Step 2: Load the Clean, Merged Data
In the first cell, we'll load the output from our previous step. For simplicity, I'll include the merging code again here. You can also save the cleaned DataFrame from notebook 01 to a .csv or .parquet file and load it here.

In [1]:
# Import libraries
import pandas as pd
import numpy as np

# --- Load the datasets ---
# This code is repeated from the last step for completeness.
customers = pd.read_csv('../data/olist_customers_dataset.csv')
orders = pd.read_csv('../data/olist_orders_dataset.csv')
order_items = pd.read_csv('../data/olist_order_items_dataset.csv')
payments = pd.read_csv('../data/olist_order_payments_dataset.csv')
products = pd.read_csv('../data/olist_products_dataset.csv')
translations = pd.read_csv('../data/product_category_name_translation.csv')

# --- Merge the datasets ---
df = pd.merge(orders, customers, on='customer_id')
df = pd.merge(df, order_items, on='order_id')
df = pd.merge(df, products, on='product_id')

# Aggregate payments per order
order_payments_agg = payments.groupby('order_id')['payment_value'].sum().reset_index()
df = pd.merge(df, order_payments_agg, on='order_id')

# Merge with translations
df = pd.merge(df, translations, on='product_category_name', how='left')

# --- Clean and convert data types ---
df['product_category_name_english'].fillna('unknown', inplace=True)
date_columns = ['order_purchase_timestamp', 'order_approved_at', 'order_delivered_carrier_date', 'order_delivered_customer_date', 'order_estimated_delivery_date']
for col in date_columns:
    df[col] = pd.to_datetime(df[col], errors='coerce') # Use coerce to handle any errors

# --- Filter for relevant data ---
# We'll analyze only completed orders for reliable behavioral data.
df_clean = df[df['order_status'] == 'delivered'].copy()

The behavior will change in pandas 3.0. This inplace method will never work because the intermediate object on which we are setting values always behaves as a copy.

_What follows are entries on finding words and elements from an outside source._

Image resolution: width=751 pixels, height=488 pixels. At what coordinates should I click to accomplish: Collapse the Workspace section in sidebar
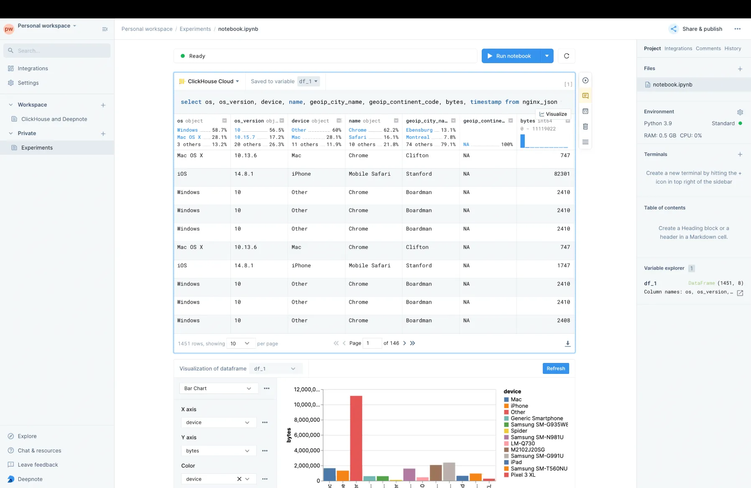pos(11,105)
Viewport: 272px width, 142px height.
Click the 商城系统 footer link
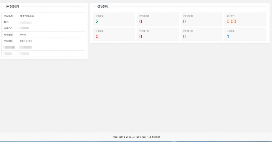pos(156,137)
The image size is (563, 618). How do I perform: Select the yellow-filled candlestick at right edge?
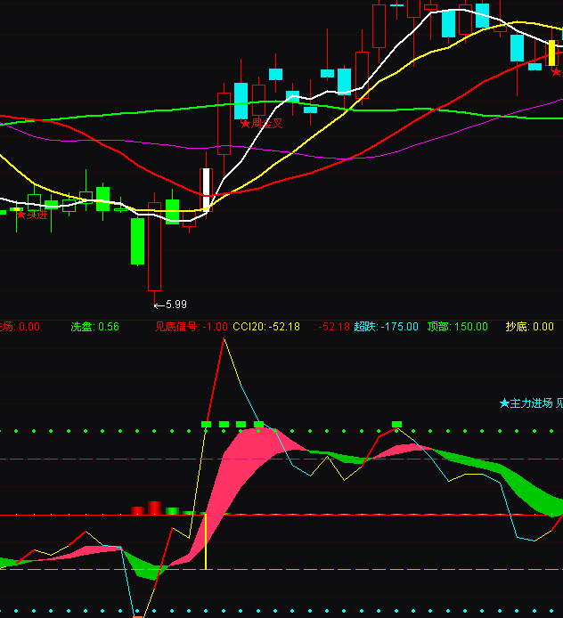tap(551, 53)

For example, when doing 'df[col].method(value, inplace=True)', try using 'df.method({col: value}, inplace=True)' or df[col] = df[col].method(value) instead, to perform the operation inplace on the original object.


  df['product_category_name_english'].fillna('unknown', inplace=True)


Step 3: Define the Aggregation Level

Our current DataFrame (df_clean) is at the order-item level. We need to aggregate it up to the customer level. The Olist dataset has customer_id (one per order) and customer_unique_id (one per person). We will use customer_unique_id.
Our goal is to create a new DataFrame called customer_df.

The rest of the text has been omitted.